The history held within the DCTF headquarters is fascinating to behold. From Colt McCoy on the cover of the 2009 edition, with a prediction that Texas would win that year's National Championship, to Texas Tech's Spike Dikes on the cover of the 1990 edition, all the way back to the original 1960 edition, with Texas running back Jack Collins gracing the cover. 

"You can see names like Earl Campbell playing for John Tyler, or you can go see Billy Sims playing for Hooks," Tepper explains. "But you can also see names that you wouldn't expect, like you can go see Jamie Foxx playing for Terrell, or you can go see Stone Cold Steve Austin playing for Edna."

But all that history isn't easy to get your hands on. Many of these editions have scant few copies left over -- even at the magazine's headquarters.  So this spring, they teamed up with the Non-Pareil Institute, an organization that helps to provide better futures for adults on the autism spectrum, to digitize all sixty editions.

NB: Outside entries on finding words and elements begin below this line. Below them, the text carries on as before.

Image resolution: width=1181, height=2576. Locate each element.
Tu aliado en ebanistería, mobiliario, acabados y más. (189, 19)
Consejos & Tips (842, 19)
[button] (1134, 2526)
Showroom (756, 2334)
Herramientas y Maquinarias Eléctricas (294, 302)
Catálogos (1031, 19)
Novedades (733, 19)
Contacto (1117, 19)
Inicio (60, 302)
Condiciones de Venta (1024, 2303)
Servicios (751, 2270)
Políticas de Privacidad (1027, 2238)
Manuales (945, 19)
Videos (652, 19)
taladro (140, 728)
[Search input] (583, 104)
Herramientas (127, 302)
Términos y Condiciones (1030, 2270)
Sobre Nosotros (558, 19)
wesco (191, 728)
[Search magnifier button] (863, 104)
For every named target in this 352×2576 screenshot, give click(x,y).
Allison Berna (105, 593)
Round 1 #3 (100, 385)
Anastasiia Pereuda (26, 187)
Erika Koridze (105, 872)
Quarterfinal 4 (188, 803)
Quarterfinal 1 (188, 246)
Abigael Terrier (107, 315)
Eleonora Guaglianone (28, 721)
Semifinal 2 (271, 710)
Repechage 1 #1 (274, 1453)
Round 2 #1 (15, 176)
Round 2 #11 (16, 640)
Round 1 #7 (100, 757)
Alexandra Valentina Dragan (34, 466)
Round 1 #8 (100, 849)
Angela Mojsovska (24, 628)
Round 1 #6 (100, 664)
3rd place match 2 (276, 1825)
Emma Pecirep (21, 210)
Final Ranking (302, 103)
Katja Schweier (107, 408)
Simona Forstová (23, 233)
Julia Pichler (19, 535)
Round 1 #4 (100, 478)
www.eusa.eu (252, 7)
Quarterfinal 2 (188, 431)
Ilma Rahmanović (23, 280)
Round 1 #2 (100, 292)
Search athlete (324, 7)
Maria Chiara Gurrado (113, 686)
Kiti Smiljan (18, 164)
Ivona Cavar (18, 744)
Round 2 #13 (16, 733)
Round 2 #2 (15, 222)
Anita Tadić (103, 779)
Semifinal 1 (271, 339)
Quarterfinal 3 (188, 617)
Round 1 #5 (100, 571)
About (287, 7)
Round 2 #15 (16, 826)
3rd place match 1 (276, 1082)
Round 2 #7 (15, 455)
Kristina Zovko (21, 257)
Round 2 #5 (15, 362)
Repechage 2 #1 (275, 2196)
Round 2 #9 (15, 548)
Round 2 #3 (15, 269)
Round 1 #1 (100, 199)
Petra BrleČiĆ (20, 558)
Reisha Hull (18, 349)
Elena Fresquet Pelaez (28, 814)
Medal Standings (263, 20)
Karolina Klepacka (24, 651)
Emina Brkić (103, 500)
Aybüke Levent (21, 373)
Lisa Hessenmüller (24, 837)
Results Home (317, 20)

"You know, when you have 60 years of magazines, that's a lot of content," Tepper said. "And what the Non-Pareil Institute has been able to do in our partnership has been unbelievable."

And the team at NPI are devoted to the project.

"Dave Campbell's Texas Football is benefiting from the work being done," NPI director Mark Theurer said, "our crew members are benefiting from getting trained, getting work experience, and getting paid for it, so it's very much a win-win for everybody involved."

A team of eight works on the magazines, placing every last page on a scanner, to digitize thousands of pages of history.

"Something about repetitive, just doing the same thing over and over, it's just calming to me," NPI student Dan Sutterfield said. "I don't know why.  Other people find it boring, I just find it calming."

The end result -- sixty years of history, right at your finger tips.. 

Dave Campbell is 94, now. He's still the editor-in-chief, but the team in Lewisville is responsible for carrying on the tradition he built.

"We take the fact that Dave Campbell's name is on the masthead very seriously," Tepper said.  "Dave Campbell gave us this great gift of this legacy, that it's our job to maintain.  And to reach 60 means a lot to us, I know it means a lot to Dave, and it's a milestone that a lot of people, and lot of magazines, a lot of publications never get to.

"It's a charge to keep. It's a legacy to maintain. And it's something that everybody in this room really takes seriously."